EQUILIBRIO – «Una stagione è veramente lunga, dobbiamo restare tutti calmi e lavorare. Ci sono momenti difficili, è normale, magari giochiamo contro una squadra più forte, ci sono infortuni, problemi, ci sono tante cose. Quando vinciamo dobbiamo avere rispetto di tutti e lavorare per vincere ancora di più. Per me è importante restare stabili e fare la stagione fino alla fine, perché ci sono tante partite da giocare».
FUTURO – «L’idea è di creare un gruppo di giocatori forti che lavorano su tre-quattro anni. Abbiamo bisogno dell’academy che porta giocatori giovani e italiani per aiutare la squadra, è molto importante. Un progetto si fa su due-tre-quattro anni, se facciamo una bella squadra, un bel gruppo, in due-tre anni vinciamo le cose. Adesso abbiamo cambiato tanto, magari il prossimo anno cambieremo due-tre giocatori, ma almeno avremo già la base della squadra che è importante. Vogliamo tutti vincere subito, ma ci vuole un piano per fare le cose bene e portare giocatori, un gruppo forte ogni anno».
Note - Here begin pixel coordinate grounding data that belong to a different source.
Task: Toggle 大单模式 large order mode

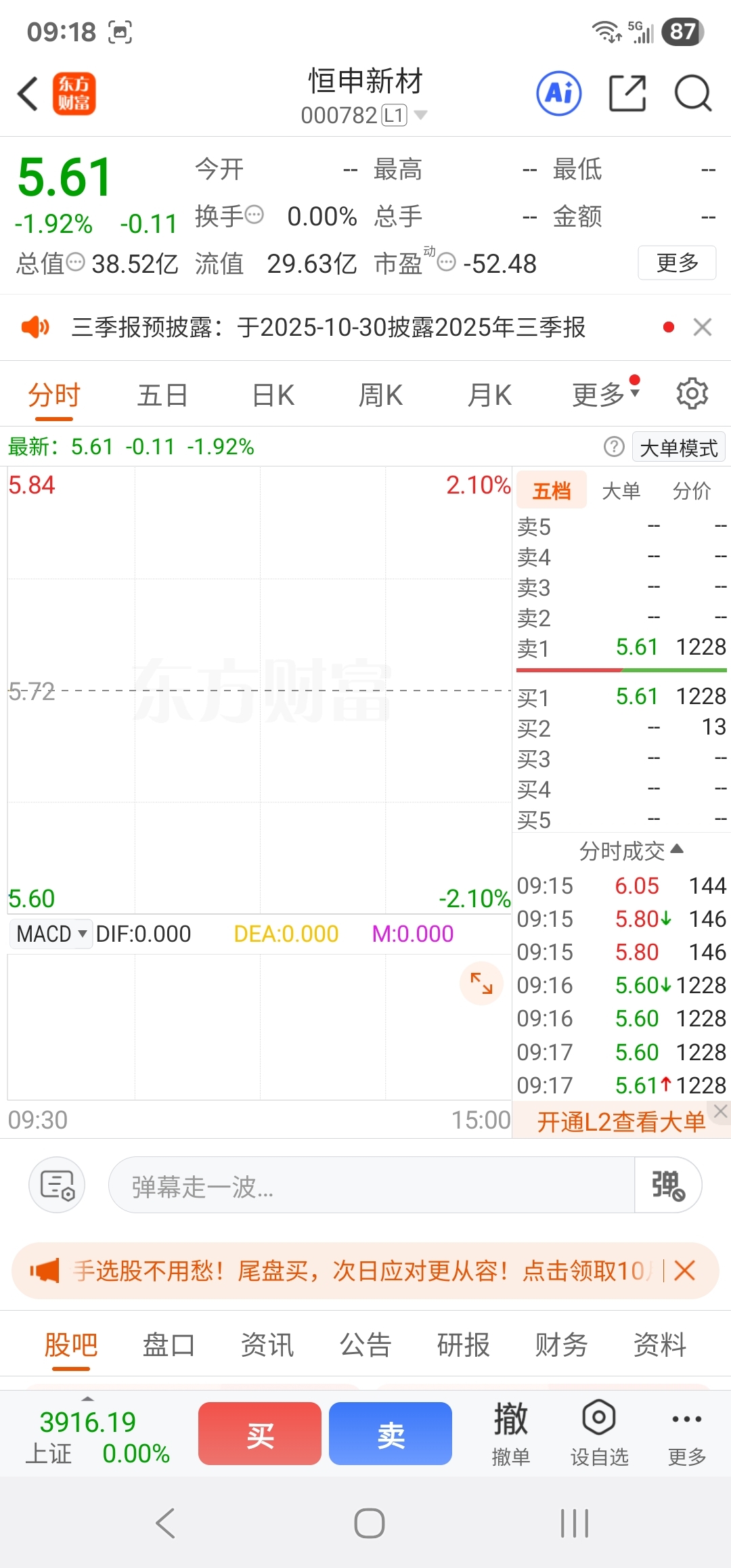Action: click(x=678, y=448)
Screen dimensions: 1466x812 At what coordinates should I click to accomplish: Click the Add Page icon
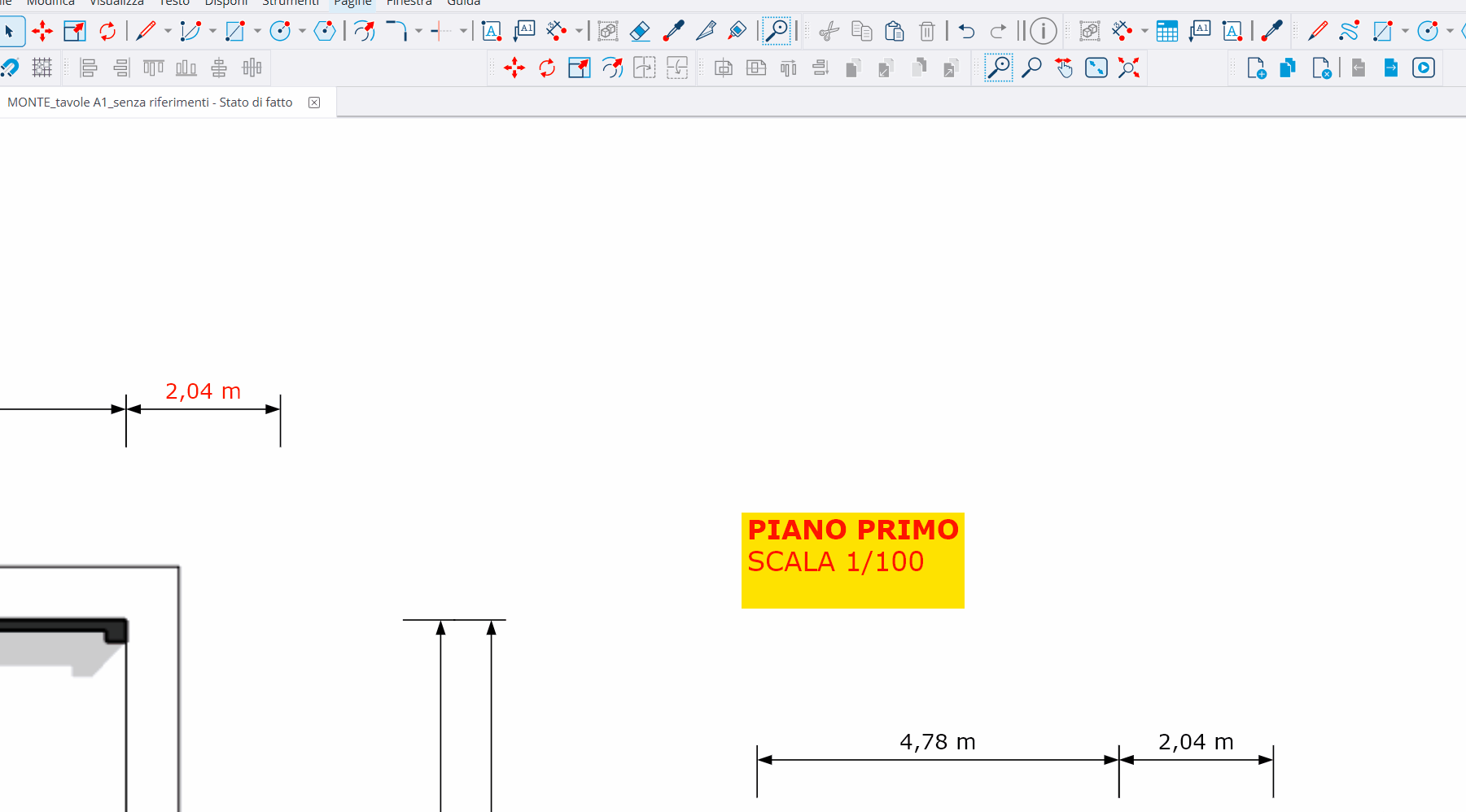tap(1256, 68)
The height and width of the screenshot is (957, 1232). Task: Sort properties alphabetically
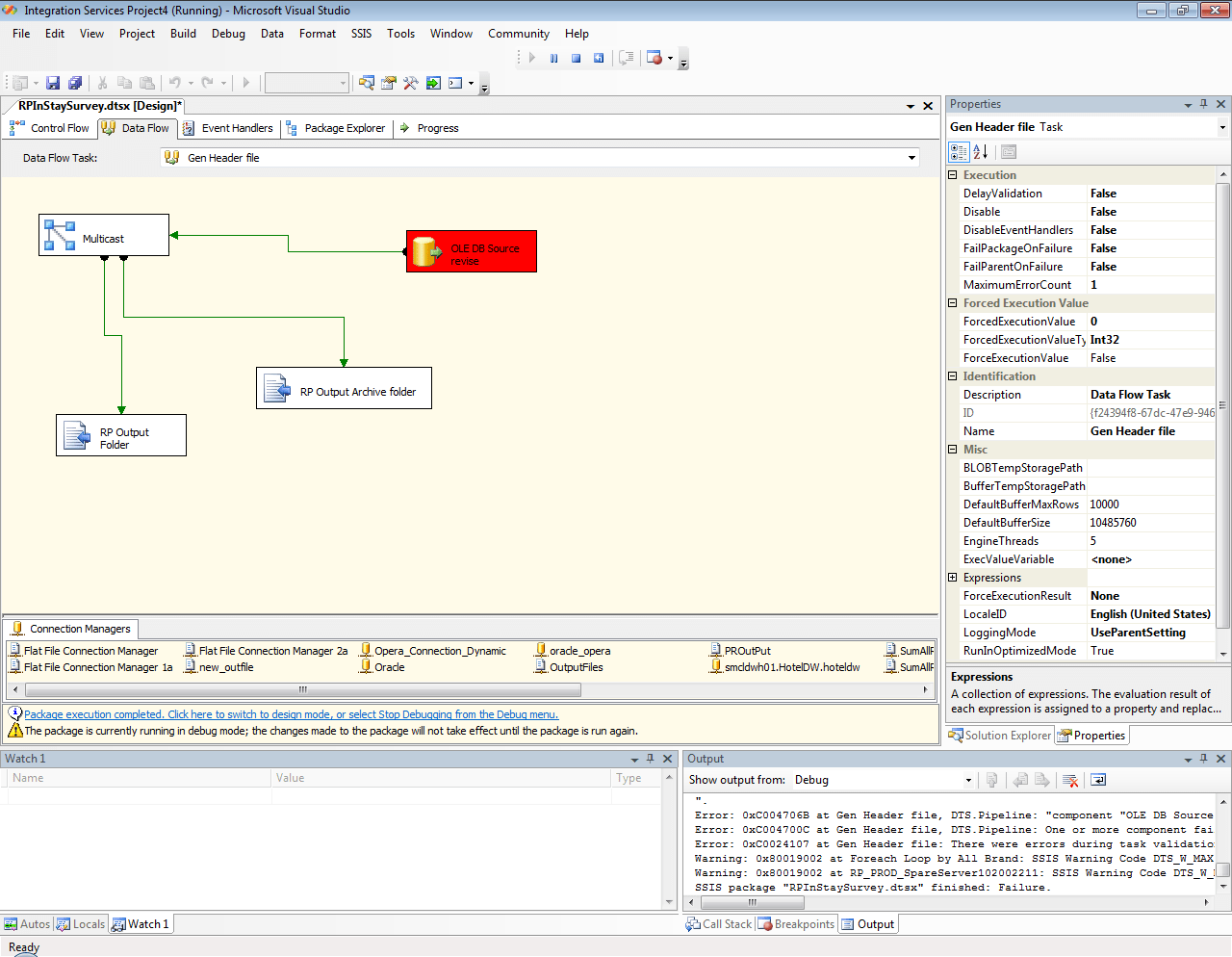pos(981,152)
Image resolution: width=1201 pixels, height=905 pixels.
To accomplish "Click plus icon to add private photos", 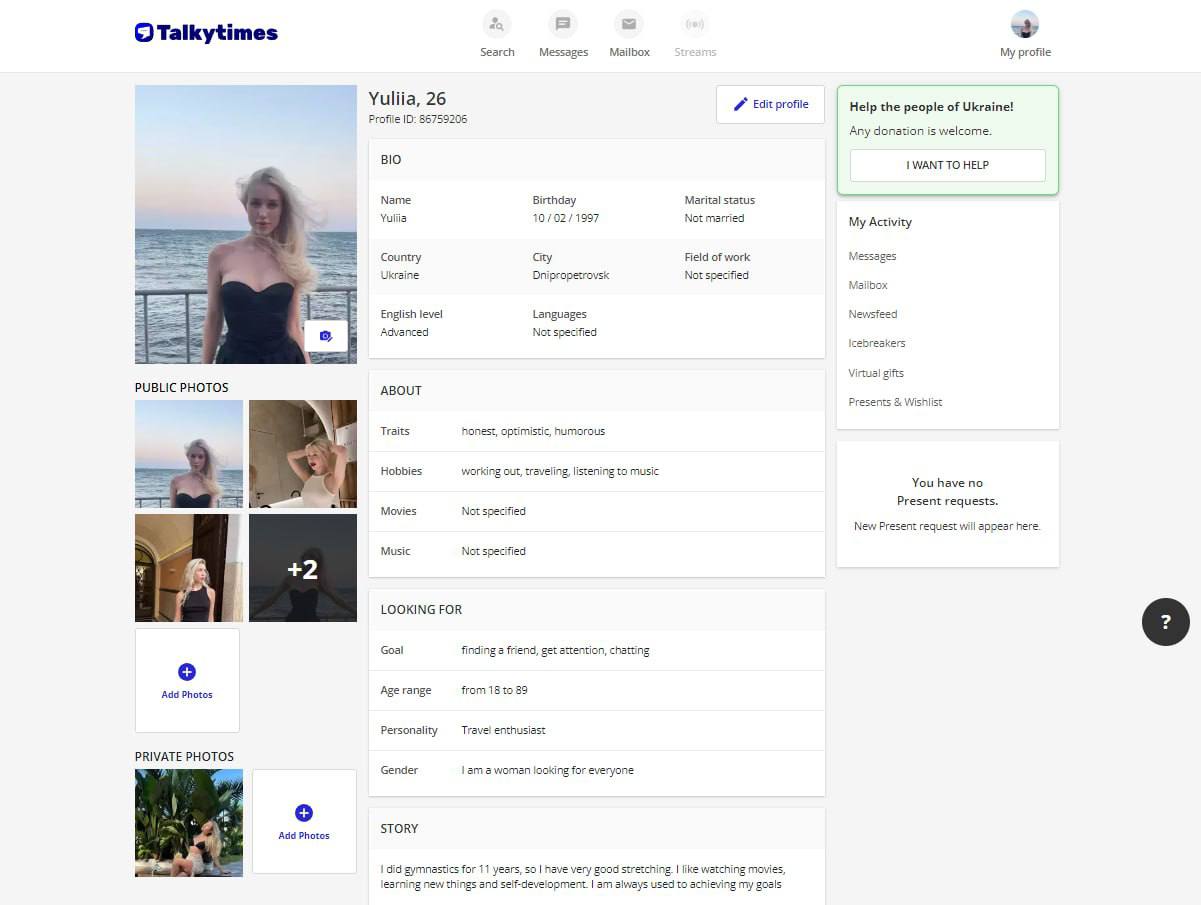I will [x=304, y=813].

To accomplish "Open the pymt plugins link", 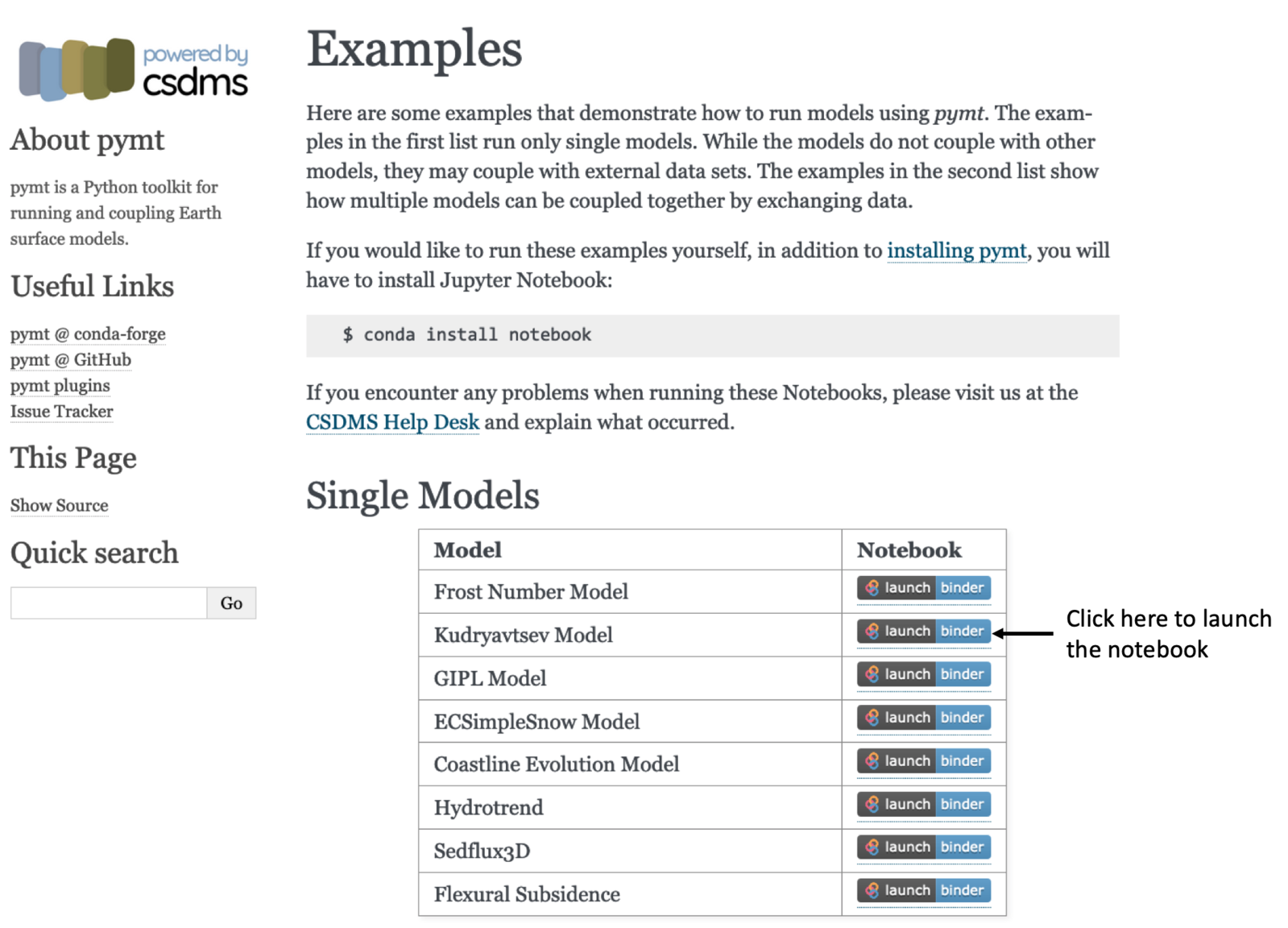I will point(60,385).
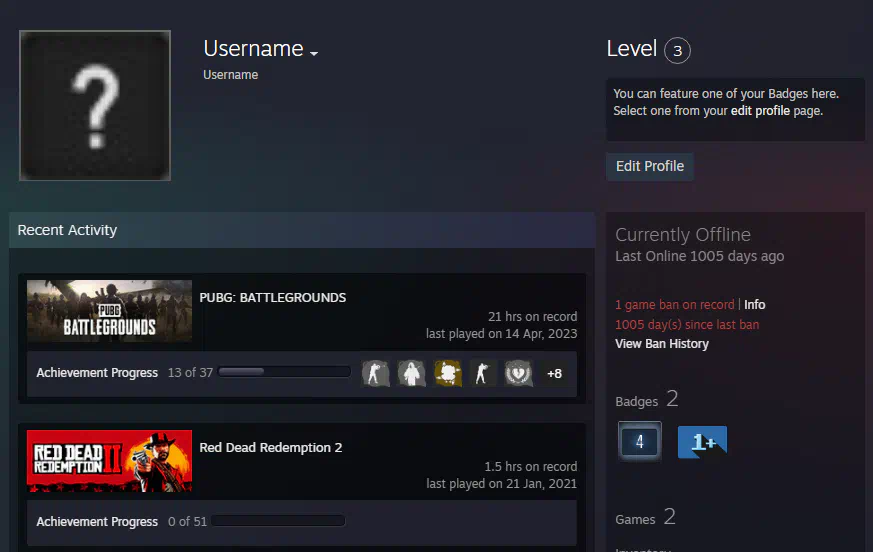Open the years of service badge showing 4
This screenshot has height=552, width=873.
tap(640, 441)

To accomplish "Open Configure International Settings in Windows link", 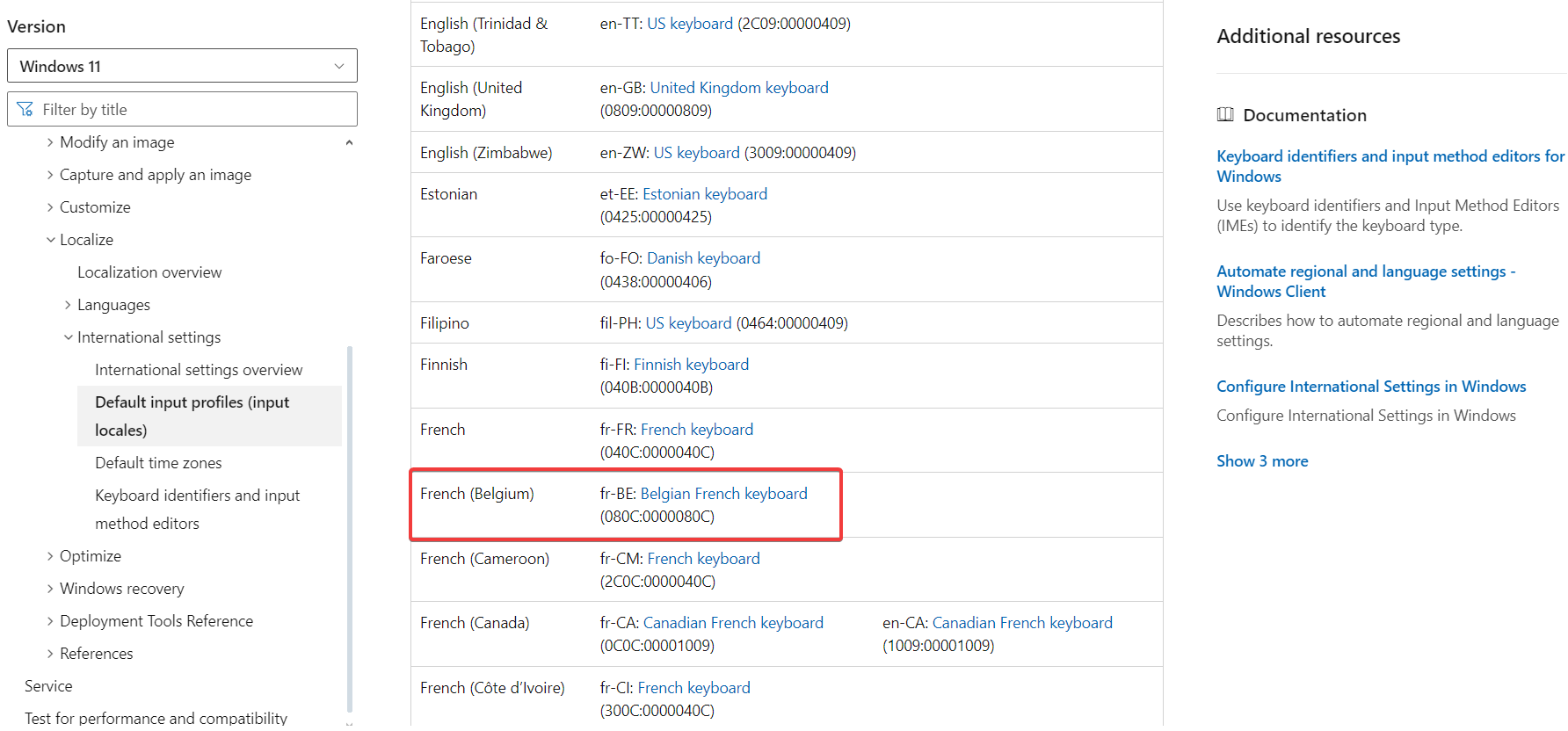I will click(1370, 387).
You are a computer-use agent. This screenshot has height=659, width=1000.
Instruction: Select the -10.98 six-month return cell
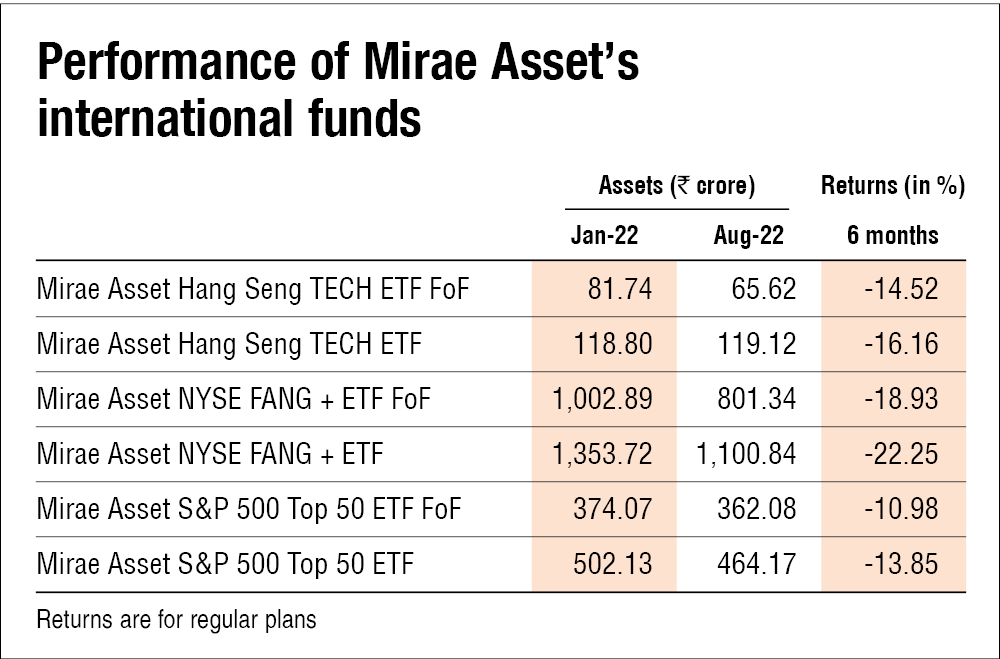(902, 510)
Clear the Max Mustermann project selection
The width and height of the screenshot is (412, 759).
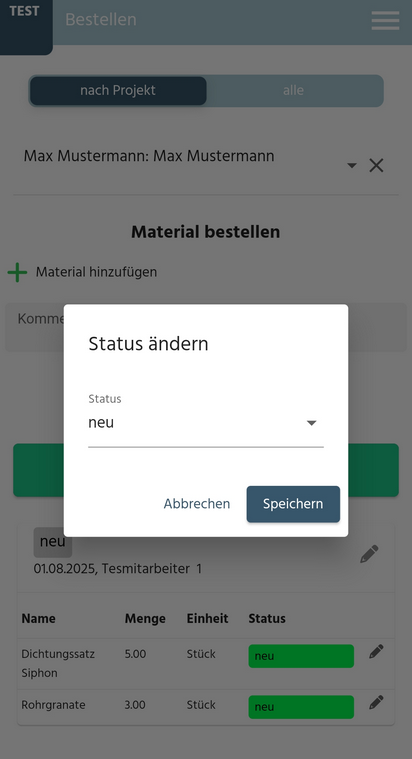[x=376, y=166]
PERSONE DA RINGRAZIARE – «Ci sono tante persone. Al Monaco abbiamo avuto tanti direttori, ho imparato lo scouting con Pecini e Luis Campos, loro sono più direttori scout. Ho imparato tanto anche con Antonio Cordon, direttore sportivo spagnolo. Mi ha fatto imparare che il club deve essere una famiglia, tutti insieme, tutti i dipartimenti collegati insieme. Tutti devono essere un po’ importanti nel gruppo. Questo mi ha fatto capire tante cose: se abbiamo il club insieme, possiamo fare tante cose. C’è ancora da lavorare».